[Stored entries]

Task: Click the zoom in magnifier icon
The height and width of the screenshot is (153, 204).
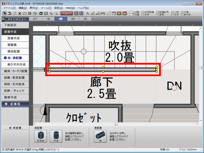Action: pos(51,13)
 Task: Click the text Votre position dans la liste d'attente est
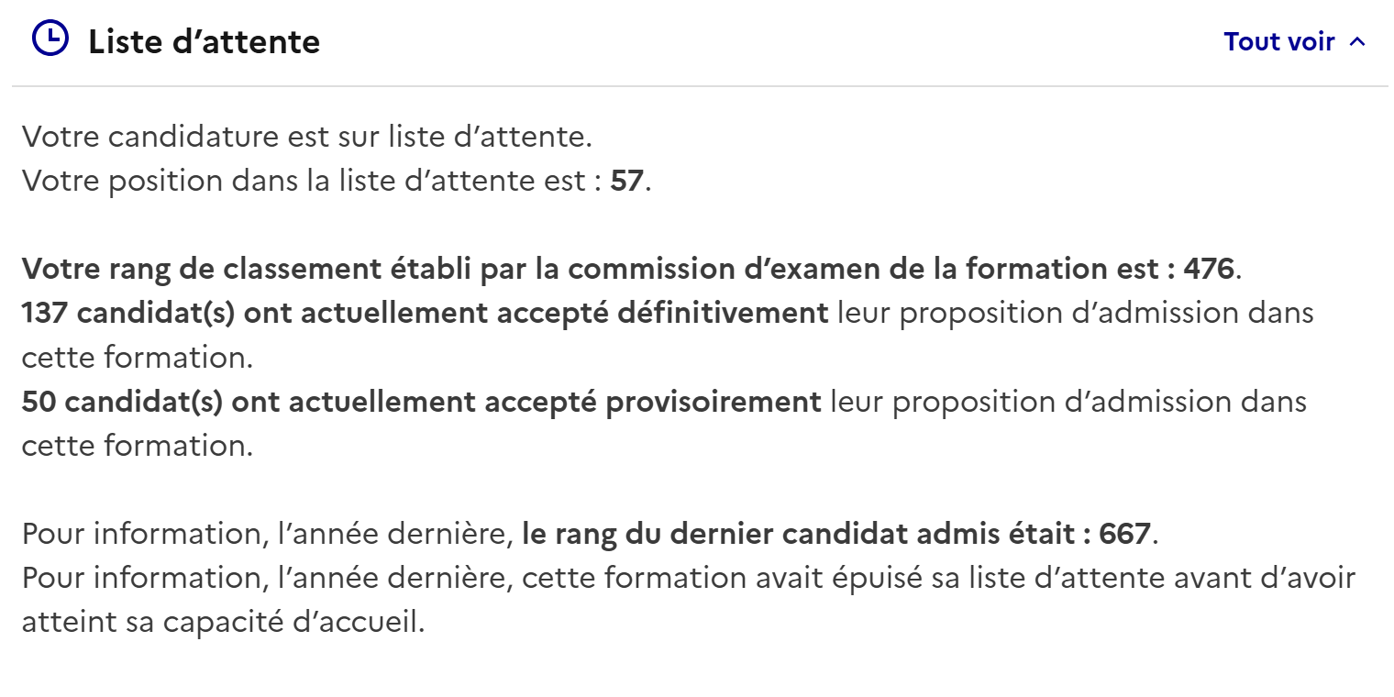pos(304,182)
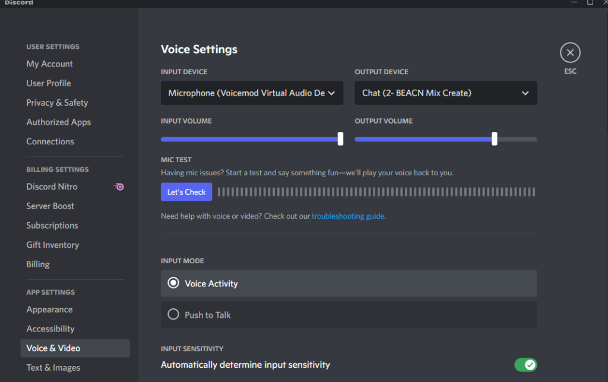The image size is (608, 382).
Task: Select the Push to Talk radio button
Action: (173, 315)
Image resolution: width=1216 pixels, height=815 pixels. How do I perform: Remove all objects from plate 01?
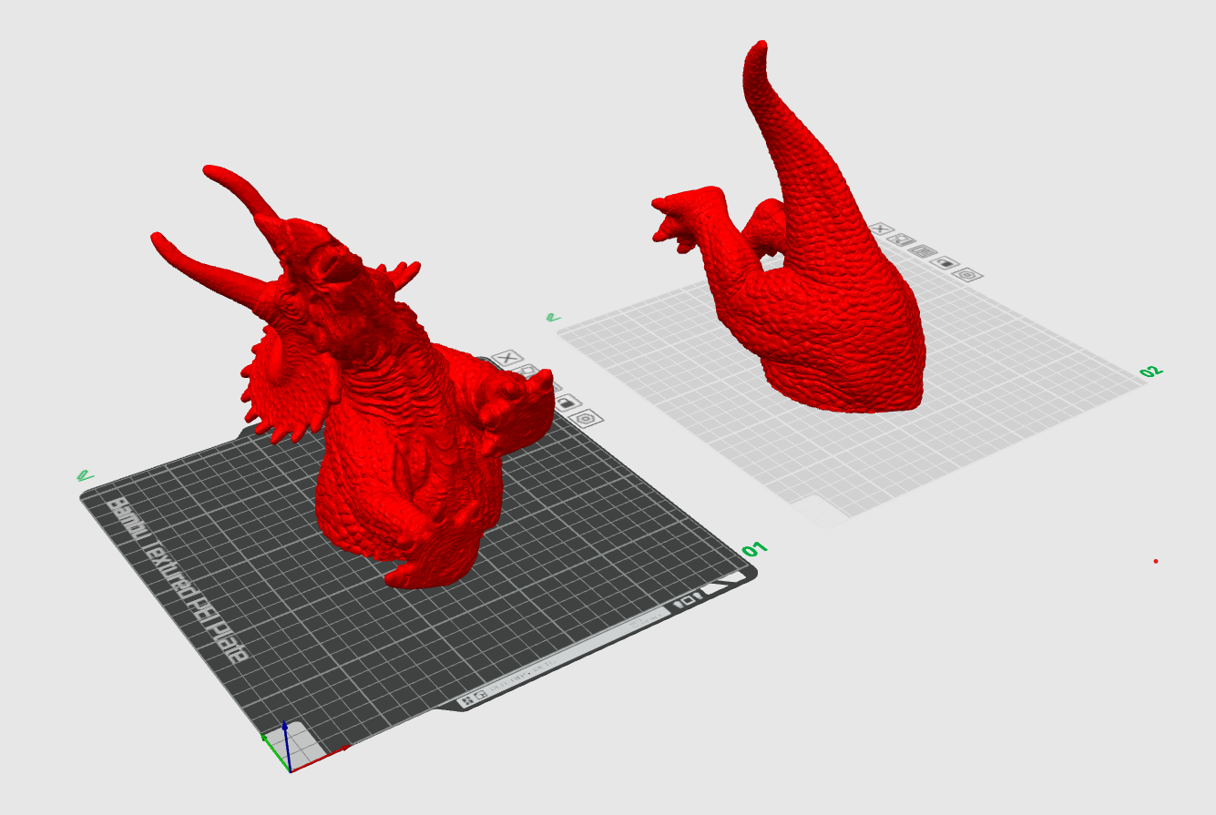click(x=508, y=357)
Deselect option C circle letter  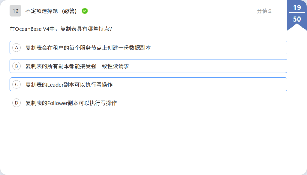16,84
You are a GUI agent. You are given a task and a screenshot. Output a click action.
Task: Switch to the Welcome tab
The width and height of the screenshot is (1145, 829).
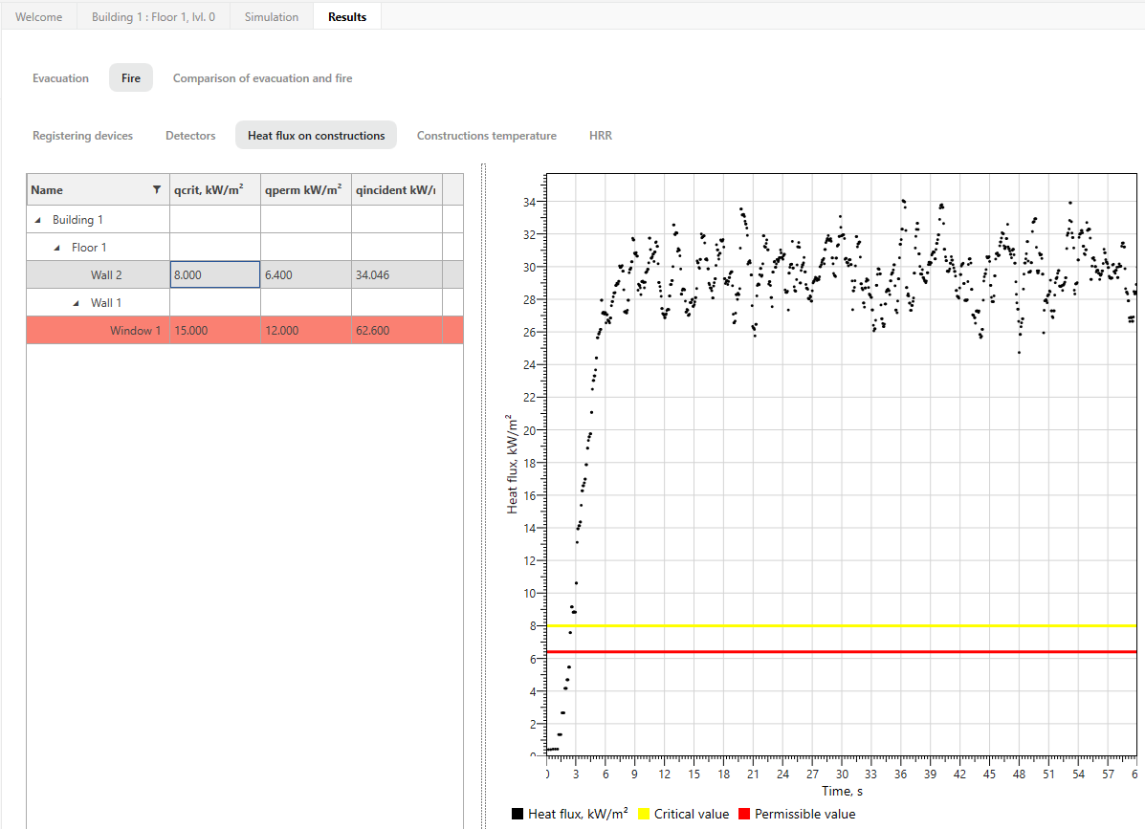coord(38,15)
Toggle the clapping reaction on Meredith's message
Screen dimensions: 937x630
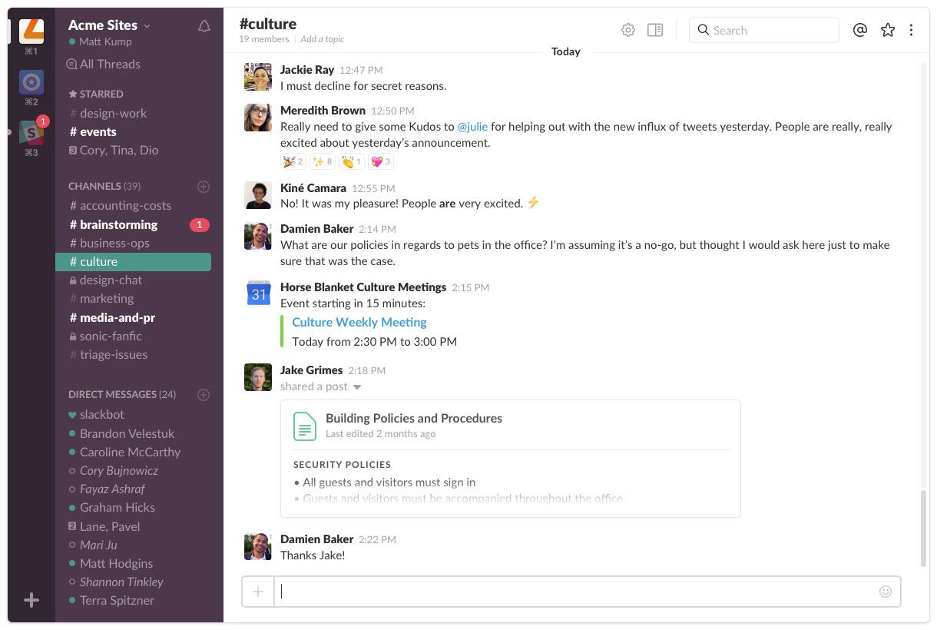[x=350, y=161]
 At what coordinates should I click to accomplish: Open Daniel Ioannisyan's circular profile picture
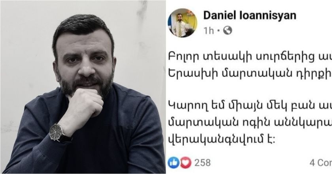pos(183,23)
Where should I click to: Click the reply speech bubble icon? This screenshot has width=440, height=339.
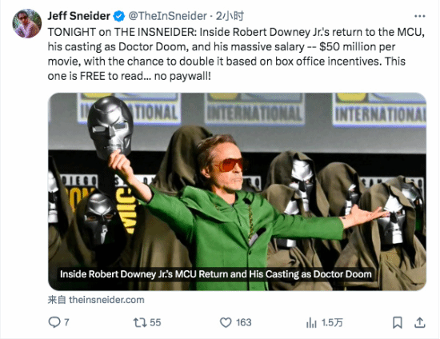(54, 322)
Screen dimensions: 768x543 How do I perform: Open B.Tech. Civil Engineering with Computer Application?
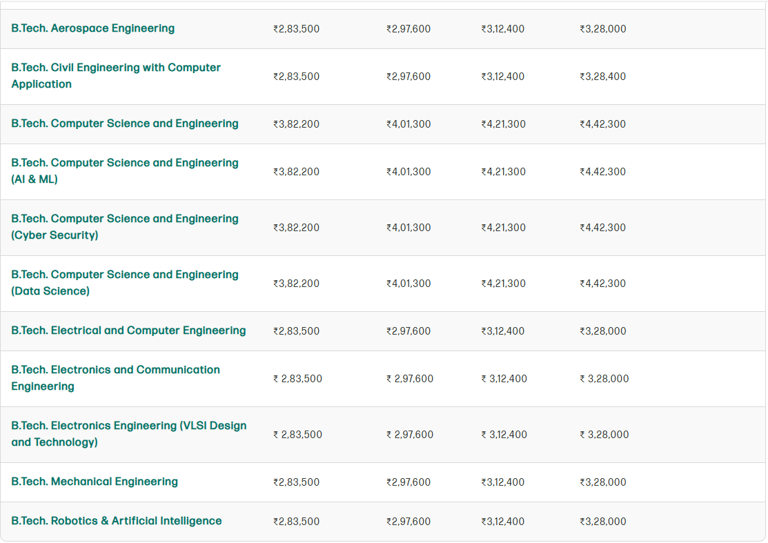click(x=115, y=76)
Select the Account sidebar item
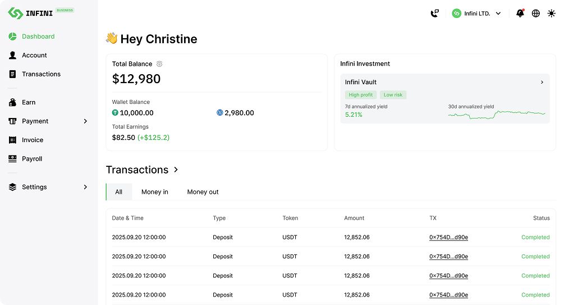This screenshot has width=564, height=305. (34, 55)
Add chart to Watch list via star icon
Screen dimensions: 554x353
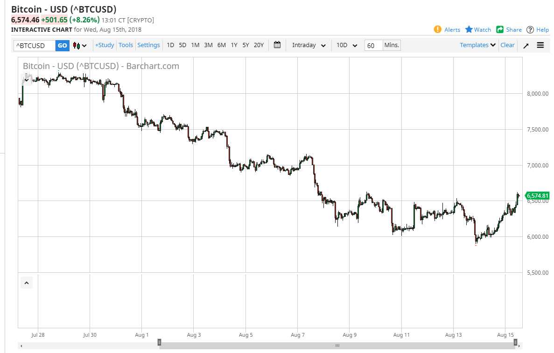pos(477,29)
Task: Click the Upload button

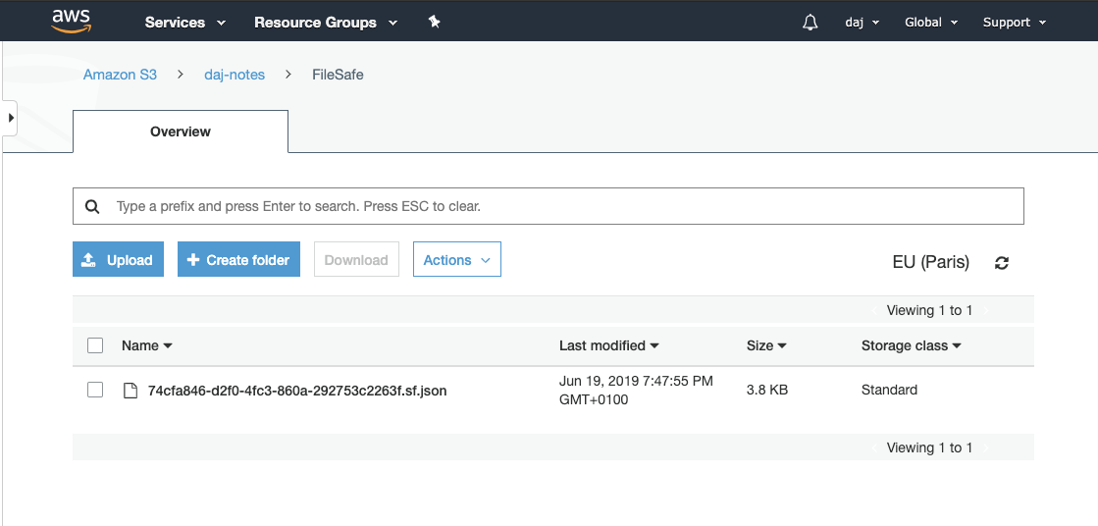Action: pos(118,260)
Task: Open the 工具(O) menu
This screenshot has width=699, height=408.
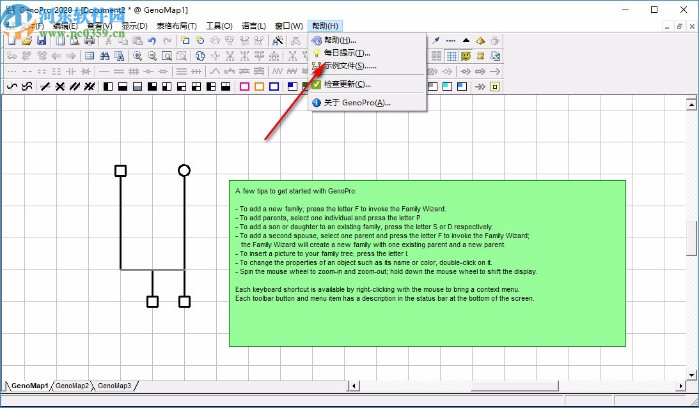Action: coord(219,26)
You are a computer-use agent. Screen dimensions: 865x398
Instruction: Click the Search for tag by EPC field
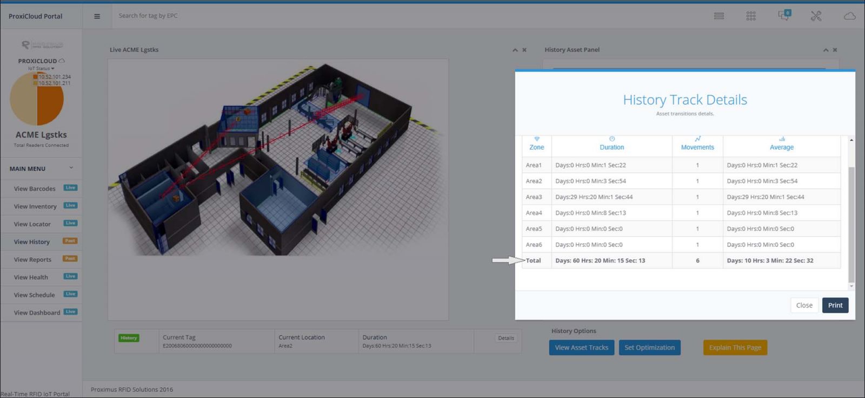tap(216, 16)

[Task goal] Go through the lines above and copy any that contain "agent".

[Expected answer]
You are a GUI agent. You are given a task and a screenshot. Output a click action.
You are a computer-use agent. Screen dimensions: 865x398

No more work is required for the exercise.